What functions does public art claim to fulfil in the given economic and social context? What understanding of the public sphere underlies public art? And how does it create room for public activities? We are interested, taking the globally networked space of Europaallee as a starting point, in broadening our perspective and putting up for discussion how artists, curators, urbanists, and cultural studies experts in other cities think and act. This edition of On-Curating.org is a mosaic consisting of different perspectives of different authors from different disciplines from different big cities across the globe. It creates a picture of what the public sphere, public space, and public art can mean today against the background of regional conditions.

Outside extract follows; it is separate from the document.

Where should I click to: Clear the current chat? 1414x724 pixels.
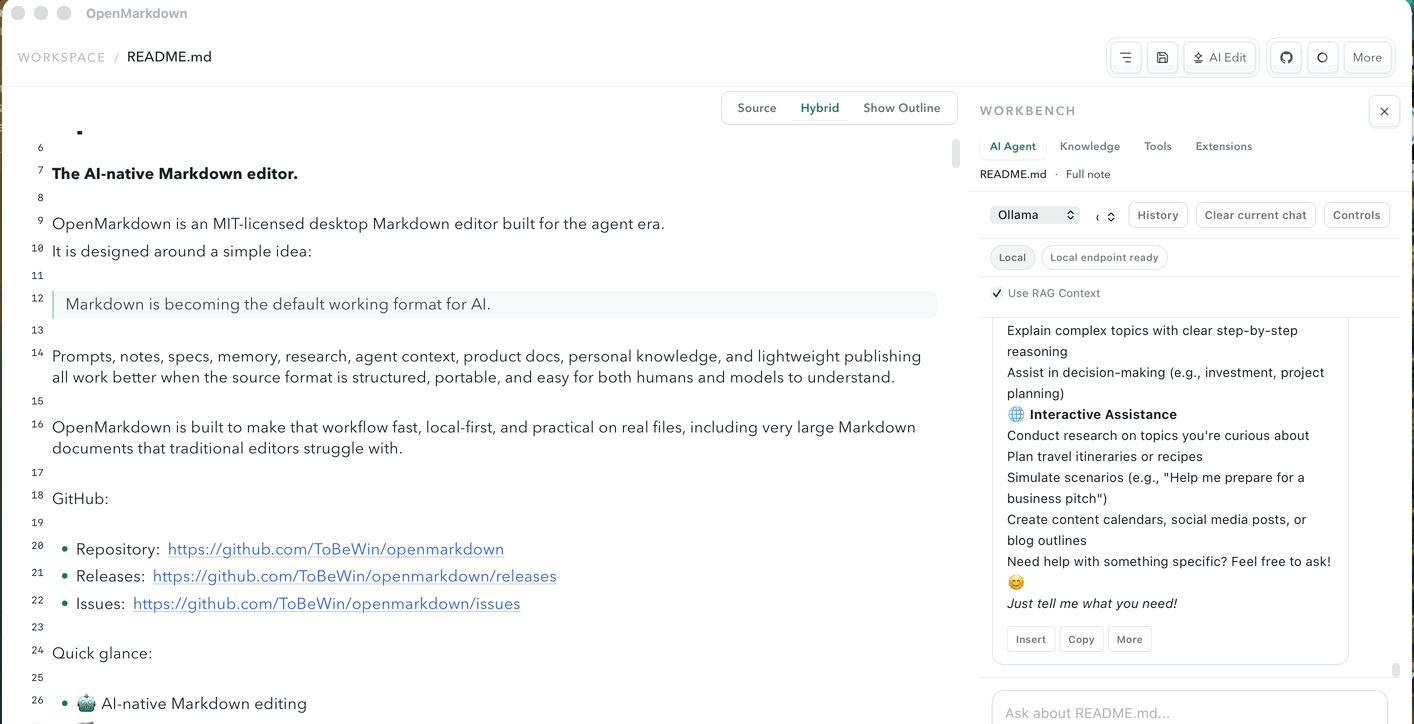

The architect Rupali Gupte and the urbanist Prasad Shetty examine concrete urban formulations and different scopes of the much-discussed concept ³production of space² in the Indian metropolis Mumbai. The curator and critic Li Zhenhua investigates the changed public sphere in China and the possibility of artists to interact with the Chinese public. The cultural theorist and photographer Jürgen Krusche shows the different notions and perceptions of the public sphere in the two Asian metropolises Tokyo and Shanghai. The artist Minerva Cuevas discusses the ways in which art uses public space in the megalopolis Mexico City. The cultural studies expert Derya Özkan addresses issues related to location and neighbourship as well as the possibility to create (social) space through art in Istanbul. The article is followed by a conversation between Özkan and the three members of the artist collective Oda Projesi. Curator Siri Peyer concludes this issue of On-Curating.org with an interview with Jeanne van Heeswijk, an artist who lives in Rotterdam and makes different kinds of interventions, of interactive and participatory projects that often accompany urban planning processes.